◆ Provided records:
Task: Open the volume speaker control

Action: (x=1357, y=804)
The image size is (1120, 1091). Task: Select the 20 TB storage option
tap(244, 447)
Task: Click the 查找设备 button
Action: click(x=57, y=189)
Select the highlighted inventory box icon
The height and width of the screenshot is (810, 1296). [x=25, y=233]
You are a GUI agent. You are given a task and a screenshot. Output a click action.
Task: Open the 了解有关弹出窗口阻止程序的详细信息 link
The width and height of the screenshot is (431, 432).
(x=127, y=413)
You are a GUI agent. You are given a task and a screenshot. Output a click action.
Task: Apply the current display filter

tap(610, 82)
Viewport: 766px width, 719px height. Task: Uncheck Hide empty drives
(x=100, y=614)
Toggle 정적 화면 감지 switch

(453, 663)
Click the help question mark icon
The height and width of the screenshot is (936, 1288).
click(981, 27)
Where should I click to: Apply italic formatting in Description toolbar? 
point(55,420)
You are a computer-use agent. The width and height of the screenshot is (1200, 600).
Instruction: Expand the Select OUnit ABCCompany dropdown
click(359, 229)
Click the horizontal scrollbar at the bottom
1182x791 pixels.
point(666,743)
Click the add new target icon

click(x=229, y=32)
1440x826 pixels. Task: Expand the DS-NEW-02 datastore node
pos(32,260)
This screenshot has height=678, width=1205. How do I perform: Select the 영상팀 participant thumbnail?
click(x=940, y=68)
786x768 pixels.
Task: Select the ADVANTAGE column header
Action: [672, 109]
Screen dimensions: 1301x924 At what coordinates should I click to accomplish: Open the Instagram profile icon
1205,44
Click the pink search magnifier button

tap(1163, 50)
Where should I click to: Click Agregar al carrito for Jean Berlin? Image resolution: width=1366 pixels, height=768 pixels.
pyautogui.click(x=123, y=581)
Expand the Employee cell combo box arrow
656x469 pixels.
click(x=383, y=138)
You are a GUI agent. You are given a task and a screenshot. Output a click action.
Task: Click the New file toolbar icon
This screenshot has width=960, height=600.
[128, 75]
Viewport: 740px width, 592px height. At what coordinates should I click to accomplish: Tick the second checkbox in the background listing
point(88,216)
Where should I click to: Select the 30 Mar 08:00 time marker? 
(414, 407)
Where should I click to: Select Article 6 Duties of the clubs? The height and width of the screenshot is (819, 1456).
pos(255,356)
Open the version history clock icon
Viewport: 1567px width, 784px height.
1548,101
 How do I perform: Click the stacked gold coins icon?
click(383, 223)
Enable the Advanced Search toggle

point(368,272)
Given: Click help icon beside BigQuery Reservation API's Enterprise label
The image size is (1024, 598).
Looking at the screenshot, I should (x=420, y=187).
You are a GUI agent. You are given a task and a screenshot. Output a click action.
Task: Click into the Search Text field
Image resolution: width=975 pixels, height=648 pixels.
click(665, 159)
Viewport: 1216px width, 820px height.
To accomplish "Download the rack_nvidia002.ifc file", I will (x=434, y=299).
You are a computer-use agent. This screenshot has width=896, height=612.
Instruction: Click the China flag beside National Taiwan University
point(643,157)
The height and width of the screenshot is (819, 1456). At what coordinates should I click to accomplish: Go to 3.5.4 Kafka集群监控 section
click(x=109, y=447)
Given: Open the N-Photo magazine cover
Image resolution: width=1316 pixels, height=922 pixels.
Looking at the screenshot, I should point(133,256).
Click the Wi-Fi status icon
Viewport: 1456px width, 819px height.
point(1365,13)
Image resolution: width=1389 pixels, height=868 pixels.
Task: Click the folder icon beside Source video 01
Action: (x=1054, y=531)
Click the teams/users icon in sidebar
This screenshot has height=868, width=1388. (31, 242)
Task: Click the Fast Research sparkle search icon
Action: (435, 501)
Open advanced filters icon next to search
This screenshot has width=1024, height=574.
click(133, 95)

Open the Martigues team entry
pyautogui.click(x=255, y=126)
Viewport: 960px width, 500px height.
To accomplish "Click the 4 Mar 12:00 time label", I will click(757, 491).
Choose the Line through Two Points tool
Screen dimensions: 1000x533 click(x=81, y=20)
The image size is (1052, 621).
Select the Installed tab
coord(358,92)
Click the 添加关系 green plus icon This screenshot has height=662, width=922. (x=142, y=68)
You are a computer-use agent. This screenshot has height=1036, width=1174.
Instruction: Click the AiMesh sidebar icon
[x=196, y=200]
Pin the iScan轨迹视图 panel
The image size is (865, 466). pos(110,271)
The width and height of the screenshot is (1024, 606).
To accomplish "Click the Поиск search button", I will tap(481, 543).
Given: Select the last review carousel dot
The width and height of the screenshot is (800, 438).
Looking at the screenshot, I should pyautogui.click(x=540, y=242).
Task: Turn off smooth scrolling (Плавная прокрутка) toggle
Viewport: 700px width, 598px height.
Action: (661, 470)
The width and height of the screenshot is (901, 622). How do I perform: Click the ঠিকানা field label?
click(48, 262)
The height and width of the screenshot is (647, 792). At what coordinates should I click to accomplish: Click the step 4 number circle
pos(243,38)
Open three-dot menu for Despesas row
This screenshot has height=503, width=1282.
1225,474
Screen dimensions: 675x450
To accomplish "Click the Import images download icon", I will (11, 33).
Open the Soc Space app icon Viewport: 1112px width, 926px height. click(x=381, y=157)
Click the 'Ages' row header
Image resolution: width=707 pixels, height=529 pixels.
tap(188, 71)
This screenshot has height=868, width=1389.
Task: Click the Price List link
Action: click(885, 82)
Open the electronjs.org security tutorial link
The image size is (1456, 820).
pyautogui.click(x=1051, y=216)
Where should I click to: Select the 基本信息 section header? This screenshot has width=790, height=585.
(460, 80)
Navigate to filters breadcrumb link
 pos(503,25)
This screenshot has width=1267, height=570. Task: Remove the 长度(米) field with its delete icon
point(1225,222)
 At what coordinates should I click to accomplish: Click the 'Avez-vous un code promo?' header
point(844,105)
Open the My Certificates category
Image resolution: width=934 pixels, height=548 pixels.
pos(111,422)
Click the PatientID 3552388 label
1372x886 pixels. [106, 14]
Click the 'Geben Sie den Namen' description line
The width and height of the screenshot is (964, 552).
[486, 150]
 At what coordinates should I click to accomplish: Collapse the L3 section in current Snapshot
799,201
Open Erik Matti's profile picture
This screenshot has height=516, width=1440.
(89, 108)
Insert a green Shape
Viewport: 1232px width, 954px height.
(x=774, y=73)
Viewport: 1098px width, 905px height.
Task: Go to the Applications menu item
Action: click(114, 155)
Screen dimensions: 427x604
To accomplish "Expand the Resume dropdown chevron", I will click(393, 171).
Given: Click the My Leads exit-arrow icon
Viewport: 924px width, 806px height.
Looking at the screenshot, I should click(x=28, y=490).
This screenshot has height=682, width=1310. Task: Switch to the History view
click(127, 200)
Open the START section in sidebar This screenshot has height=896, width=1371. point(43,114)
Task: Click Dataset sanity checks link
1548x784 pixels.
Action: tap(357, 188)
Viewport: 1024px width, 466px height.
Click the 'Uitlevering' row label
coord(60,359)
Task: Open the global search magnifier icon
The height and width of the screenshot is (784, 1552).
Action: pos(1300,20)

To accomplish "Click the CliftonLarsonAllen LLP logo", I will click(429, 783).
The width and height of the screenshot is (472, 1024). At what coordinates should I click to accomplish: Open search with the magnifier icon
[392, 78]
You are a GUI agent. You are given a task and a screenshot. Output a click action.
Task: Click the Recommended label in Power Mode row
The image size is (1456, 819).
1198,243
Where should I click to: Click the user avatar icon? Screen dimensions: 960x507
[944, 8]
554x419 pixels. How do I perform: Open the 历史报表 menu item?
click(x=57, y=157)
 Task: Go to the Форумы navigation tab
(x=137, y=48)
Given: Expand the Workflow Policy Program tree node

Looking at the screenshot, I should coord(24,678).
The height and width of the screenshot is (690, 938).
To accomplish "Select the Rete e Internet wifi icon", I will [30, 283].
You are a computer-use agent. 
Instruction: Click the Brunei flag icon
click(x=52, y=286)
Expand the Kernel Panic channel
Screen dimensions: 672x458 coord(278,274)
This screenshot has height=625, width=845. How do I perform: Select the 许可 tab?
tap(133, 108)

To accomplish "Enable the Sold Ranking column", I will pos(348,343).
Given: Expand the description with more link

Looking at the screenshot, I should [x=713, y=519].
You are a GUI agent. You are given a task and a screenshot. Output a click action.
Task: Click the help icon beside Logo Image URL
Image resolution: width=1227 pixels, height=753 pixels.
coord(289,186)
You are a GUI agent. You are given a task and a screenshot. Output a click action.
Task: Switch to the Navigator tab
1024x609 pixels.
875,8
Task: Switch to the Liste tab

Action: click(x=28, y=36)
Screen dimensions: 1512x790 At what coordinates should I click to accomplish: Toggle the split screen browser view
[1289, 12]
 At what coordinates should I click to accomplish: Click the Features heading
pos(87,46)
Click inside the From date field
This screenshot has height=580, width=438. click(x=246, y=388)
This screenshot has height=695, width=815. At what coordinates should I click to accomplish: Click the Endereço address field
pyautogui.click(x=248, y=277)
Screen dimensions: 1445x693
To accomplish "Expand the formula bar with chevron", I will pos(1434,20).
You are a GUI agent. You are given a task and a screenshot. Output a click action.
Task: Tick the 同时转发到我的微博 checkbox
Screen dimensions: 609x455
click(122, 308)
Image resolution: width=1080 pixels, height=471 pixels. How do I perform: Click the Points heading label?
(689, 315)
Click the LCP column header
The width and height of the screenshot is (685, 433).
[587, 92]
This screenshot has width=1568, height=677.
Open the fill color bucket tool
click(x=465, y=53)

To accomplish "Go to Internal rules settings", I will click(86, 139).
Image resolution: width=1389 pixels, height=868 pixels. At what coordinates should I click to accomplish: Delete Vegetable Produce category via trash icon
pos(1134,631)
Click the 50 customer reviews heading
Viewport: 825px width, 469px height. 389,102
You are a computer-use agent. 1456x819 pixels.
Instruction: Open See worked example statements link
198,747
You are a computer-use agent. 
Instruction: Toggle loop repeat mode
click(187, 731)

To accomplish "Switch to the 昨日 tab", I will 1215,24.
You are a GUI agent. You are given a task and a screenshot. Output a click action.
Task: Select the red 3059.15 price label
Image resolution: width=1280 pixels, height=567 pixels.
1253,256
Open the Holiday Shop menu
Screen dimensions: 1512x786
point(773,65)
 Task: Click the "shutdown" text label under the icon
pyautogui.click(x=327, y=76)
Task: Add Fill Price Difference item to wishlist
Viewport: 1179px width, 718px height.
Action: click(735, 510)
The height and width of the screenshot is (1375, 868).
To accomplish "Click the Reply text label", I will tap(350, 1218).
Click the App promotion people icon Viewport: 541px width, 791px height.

◆ What to do:
Lay out everything from the start of the listing down to the line containing "The height and width of the screenshot is (810, 1296)." as a Markdown table with the columns Row and Line. Number each line and leave out blank lines.

◆ Problem solution:
| Row | Line |
|---|---|
| 1 | Task: Open the volume speaker control |
| 2 | Action: (x=1357, y=804) |
| 3 | The image size is (1120, 1091). Task: Select the 20 TB storage option |
| 4 | tap(244, 447) |
| 5 | Task: Click the 查找设备 button |
| 6 | Action: click(x=57, y=189) |
| 7 | Select the highlighted inventory box icon |
| 8 | The height and width of the screenshot is (810, 1296). [x=25, y=233] |